#### What this exercise asks
a - In the race report, what did Robb Gravett say had broken on the #40 Peanut Slab Sierra?
b - Which people are named in the race report? List every one.

That put Dick Johnson back into the lead of the race, sick turbo and all, ahead of Dieudonné in 2nd, and Percy in 3rd, although Dieudonné was probably out of sequence and due for a pit stop soon. But even if Dick's car did lunch itself it would only be one more on a growing casualty list. On lap 69, the Callaghan Mobile Concrete Pumping Walky had a spin at Hell Corner and landed on the grass just past the apex, where it apparently stayed ever after as no-one could be bothered moving it. At about the same time, the Sizzler Skyline was finally seen parked – awkwardly, up against the earth bank on the run up to The Cutting, which seemed a tad dangerous. It was only metres from a gap in the fence, but apparently further than the car could go. Tim Grant was later seen jogging back to it, but whatever he'd had in mind came to nothing; their DNF'd car stayed DNF'd.

And then the #40 Peanut Slab Sierra came into the pits to receive some attention from the mechanics, the lack of urgency suggesting all was not well with that car. Co-driver Robb Gravett revealed there'd been a problem with the fuel rail, leaving the car to – no big deal – catch fire! In fact, he was interviewed by Channel Seven while brandishing a spare fuel rail!

John Brady: While everyone else has been talking about the rain, you've been worrying about a fire?

Robb Gravett: Yeah that's right. I'd just changed over with Gianfranco and he just came in the following lap with the car in flames. The fuel rail's broken on the engine. We managed to put the fire out, so we're going to replace the fuel rail and hopefully... It's a shame really, because it's going to cost us a bit of time, but I hope we get it fixed fairly quickly.

Data records
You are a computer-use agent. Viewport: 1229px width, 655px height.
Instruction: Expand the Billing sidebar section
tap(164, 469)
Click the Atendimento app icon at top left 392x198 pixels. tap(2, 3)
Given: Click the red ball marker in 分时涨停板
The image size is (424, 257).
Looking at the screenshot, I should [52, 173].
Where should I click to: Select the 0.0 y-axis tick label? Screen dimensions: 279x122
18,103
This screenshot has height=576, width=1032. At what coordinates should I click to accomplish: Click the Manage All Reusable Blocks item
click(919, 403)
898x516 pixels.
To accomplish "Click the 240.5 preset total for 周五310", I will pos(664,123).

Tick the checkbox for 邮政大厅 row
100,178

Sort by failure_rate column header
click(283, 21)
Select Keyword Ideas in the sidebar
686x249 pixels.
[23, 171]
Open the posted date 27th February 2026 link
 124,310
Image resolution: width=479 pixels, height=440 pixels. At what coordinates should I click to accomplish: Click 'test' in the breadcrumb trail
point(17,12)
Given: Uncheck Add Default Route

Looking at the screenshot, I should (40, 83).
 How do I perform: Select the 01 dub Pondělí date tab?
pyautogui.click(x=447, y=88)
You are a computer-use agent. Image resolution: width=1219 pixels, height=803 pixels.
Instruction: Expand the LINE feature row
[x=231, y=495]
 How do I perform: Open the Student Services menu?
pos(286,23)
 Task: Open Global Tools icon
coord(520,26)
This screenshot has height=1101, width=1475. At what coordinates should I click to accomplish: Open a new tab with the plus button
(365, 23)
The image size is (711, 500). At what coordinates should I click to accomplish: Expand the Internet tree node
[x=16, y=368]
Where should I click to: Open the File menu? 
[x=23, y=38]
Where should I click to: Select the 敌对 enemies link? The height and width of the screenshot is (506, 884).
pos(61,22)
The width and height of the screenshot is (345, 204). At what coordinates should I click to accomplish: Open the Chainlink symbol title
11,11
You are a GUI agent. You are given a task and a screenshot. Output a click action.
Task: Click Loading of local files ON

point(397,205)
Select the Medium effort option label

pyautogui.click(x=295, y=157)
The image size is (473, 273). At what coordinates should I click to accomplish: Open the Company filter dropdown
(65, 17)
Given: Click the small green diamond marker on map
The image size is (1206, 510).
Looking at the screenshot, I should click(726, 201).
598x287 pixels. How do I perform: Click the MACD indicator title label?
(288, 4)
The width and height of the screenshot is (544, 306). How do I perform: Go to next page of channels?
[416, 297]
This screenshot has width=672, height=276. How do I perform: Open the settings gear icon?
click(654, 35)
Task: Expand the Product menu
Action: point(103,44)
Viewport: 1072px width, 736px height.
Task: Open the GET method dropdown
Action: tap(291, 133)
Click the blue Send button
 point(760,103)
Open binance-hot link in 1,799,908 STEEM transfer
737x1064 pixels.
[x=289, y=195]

#### Answers to the problems
a - The fuel rail on the engine.

b - Dick Johnson, Dieudonné, Percy, Tim Grant, Robb Gravett, John Brady, Gianfranco